About
Biography
Dr Roslyn Prichard is a lecturer, researcher, and former clinical nurse specialist with a strong background in cardio-thoracic intensive care, heart failure, and health services research. Her clinical experience spans Australia and the UK, including senior roles in cardiac and critical care, research coordination, and management of patients with mechanical circulatory support.
Ros completed her PhD in 2020 with the support of a competitive NHMRC Dora Lush postgraduate scholarship. Her doctoral work focused on patient-reported outcomes and value-based healthcare delivery in advanced heart failure. The study generated one of Australia’s first institutional cost datasets across the trajectory of ventricular assist device (VAD) care, contributing important insights to the field of health economics and patient-centred care.

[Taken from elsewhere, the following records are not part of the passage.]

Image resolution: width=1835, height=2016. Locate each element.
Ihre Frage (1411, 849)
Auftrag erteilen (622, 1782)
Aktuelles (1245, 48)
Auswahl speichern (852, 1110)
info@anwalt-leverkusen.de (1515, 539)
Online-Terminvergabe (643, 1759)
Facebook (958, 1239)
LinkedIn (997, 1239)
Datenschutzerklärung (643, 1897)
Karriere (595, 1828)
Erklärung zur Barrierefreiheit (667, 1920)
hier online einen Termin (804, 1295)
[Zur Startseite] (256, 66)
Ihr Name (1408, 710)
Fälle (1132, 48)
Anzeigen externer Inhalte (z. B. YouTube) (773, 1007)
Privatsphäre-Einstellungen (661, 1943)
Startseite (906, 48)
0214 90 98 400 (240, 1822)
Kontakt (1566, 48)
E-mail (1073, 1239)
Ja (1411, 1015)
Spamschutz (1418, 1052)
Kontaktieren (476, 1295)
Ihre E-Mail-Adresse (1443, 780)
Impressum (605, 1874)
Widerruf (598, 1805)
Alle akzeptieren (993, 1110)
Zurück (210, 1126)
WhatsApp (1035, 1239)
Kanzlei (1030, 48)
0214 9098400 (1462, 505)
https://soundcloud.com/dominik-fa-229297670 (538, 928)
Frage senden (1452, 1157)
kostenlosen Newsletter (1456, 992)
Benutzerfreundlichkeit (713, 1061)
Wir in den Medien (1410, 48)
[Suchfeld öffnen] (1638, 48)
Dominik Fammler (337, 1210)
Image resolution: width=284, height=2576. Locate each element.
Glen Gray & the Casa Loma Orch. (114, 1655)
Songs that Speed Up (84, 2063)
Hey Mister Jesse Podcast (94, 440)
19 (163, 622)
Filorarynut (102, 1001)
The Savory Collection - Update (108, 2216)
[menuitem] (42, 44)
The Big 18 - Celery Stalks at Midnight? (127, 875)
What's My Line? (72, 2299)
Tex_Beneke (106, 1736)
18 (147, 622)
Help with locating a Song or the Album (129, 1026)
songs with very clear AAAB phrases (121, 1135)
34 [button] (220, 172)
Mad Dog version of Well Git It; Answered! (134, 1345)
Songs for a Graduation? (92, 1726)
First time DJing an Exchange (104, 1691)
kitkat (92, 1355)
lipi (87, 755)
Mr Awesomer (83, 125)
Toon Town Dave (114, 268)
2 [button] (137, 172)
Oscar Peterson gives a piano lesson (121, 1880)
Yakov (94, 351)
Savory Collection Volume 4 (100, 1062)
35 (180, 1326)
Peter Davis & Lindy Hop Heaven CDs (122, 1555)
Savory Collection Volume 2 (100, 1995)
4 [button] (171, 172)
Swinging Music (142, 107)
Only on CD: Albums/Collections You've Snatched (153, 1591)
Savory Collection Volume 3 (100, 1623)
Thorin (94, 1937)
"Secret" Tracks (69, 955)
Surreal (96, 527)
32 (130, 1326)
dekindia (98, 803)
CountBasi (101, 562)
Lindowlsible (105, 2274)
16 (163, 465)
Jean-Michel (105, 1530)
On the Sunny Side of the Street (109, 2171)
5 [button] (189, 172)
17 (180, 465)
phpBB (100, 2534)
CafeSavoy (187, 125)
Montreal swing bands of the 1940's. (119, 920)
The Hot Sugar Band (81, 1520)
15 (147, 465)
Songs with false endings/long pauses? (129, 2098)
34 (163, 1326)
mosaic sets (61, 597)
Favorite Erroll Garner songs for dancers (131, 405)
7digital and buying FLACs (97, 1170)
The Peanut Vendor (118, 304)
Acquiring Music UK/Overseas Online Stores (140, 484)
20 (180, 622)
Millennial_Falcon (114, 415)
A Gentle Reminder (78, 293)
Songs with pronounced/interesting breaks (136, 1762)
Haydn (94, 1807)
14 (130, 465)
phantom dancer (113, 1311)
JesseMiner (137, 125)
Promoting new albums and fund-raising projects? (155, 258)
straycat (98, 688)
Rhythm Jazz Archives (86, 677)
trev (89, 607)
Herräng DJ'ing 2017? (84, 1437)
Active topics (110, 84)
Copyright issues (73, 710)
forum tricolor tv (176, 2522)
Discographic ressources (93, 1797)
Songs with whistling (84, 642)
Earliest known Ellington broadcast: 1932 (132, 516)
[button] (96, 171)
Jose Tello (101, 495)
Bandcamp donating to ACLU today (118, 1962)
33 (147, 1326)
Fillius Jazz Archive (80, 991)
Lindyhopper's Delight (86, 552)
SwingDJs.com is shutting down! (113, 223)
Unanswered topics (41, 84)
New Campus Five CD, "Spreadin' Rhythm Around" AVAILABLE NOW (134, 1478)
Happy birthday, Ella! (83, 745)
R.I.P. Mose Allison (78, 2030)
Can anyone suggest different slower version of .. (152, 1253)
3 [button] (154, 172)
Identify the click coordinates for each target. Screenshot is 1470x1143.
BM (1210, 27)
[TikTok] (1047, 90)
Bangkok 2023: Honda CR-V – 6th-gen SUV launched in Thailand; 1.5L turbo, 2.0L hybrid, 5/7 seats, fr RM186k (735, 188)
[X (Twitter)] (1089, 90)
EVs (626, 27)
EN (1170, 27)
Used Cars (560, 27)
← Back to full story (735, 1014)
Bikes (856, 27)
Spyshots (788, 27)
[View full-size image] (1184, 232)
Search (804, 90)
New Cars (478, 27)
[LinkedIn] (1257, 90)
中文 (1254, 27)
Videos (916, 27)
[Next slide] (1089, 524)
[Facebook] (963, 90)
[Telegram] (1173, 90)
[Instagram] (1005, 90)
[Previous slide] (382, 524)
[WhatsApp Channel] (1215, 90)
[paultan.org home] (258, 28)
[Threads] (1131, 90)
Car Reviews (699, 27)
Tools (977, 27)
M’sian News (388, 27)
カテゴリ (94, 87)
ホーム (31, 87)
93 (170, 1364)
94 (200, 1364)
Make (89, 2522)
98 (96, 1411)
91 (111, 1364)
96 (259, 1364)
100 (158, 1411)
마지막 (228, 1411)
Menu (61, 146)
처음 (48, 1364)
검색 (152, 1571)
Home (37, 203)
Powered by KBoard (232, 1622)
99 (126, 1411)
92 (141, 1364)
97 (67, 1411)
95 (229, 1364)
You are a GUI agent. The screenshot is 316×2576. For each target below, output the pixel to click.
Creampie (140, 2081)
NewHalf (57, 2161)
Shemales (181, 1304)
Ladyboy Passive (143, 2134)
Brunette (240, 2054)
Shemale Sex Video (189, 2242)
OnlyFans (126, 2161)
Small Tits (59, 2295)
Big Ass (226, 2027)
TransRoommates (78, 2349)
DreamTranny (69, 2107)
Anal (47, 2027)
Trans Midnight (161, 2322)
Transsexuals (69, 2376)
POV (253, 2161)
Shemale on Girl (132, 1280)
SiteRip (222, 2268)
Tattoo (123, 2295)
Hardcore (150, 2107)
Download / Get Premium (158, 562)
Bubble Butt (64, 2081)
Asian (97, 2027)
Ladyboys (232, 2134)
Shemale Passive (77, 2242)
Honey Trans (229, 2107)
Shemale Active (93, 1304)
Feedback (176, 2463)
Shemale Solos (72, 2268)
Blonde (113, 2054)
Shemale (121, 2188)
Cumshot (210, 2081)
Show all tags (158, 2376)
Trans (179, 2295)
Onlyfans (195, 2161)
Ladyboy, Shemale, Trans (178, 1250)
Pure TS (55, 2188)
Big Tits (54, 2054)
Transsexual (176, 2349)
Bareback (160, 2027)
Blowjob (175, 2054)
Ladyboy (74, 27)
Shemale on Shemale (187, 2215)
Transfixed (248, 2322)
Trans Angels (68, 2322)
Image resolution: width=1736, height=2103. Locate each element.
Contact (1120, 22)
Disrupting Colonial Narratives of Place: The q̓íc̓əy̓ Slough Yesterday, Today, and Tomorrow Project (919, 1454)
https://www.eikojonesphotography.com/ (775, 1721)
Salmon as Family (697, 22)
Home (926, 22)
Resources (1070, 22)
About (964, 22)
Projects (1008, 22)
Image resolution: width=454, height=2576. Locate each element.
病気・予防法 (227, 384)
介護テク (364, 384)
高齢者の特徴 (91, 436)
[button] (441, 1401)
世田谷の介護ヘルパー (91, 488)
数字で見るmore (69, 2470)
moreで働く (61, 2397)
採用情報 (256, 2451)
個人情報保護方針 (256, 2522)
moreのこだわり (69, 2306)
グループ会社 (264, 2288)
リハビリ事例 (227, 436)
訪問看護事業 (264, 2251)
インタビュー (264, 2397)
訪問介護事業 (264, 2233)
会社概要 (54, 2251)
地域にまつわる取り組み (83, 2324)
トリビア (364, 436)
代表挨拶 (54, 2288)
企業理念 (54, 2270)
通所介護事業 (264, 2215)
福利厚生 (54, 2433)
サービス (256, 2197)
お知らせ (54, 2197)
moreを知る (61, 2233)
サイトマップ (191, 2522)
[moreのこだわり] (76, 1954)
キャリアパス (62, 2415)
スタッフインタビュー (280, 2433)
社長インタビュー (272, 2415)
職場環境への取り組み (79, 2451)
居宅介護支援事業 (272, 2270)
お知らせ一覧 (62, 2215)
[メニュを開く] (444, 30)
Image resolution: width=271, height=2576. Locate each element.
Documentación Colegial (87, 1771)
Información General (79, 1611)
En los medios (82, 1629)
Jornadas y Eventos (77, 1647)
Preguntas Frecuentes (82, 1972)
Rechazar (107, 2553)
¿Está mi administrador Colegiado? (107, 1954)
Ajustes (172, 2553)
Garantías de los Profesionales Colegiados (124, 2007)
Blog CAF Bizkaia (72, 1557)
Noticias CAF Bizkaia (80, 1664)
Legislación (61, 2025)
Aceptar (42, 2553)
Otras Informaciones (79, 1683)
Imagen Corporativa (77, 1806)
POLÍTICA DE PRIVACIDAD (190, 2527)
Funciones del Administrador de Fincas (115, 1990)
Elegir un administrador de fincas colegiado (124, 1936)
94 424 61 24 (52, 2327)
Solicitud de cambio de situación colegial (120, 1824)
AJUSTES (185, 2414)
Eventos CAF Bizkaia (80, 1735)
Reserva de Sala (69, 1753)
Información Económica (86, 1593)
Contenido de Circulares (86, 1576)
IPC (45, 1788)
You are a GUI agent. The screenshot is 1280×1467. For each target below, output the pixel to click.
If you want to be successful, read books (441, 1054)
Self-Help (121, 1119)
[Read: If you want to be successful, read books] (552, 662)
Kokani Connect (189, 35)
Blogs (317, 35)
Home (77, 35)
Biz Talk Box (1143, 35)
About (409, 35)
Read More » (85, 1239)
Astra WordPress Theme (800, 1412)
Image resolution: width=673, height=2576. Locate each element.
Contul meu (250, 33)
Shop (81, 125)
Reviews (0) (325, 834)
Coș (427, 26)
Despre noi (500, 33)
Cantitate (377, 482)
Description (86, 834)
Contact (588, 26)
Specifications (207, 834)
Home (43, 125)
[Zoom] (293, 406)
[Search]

Since joining the University of the Sunshine Coast, Ros has continued to develop her research and education portfolio, securing over $50,000 in research funding. She leads and collaborates on projects in cardiovascular health, digital health, and nursing education. Her recent focus includes the evaluation of telehealth and palliative interventions in heart failure, and the development of inclusive, community-based green prescription pathways for chronic disease prevention and management. Ros is a founding academic on the GRoW (Green Referrals for Wellbeing) project, applying scientific realist and co-design methods to enhance access, motivation, and sustainability in nature-based social prescribing.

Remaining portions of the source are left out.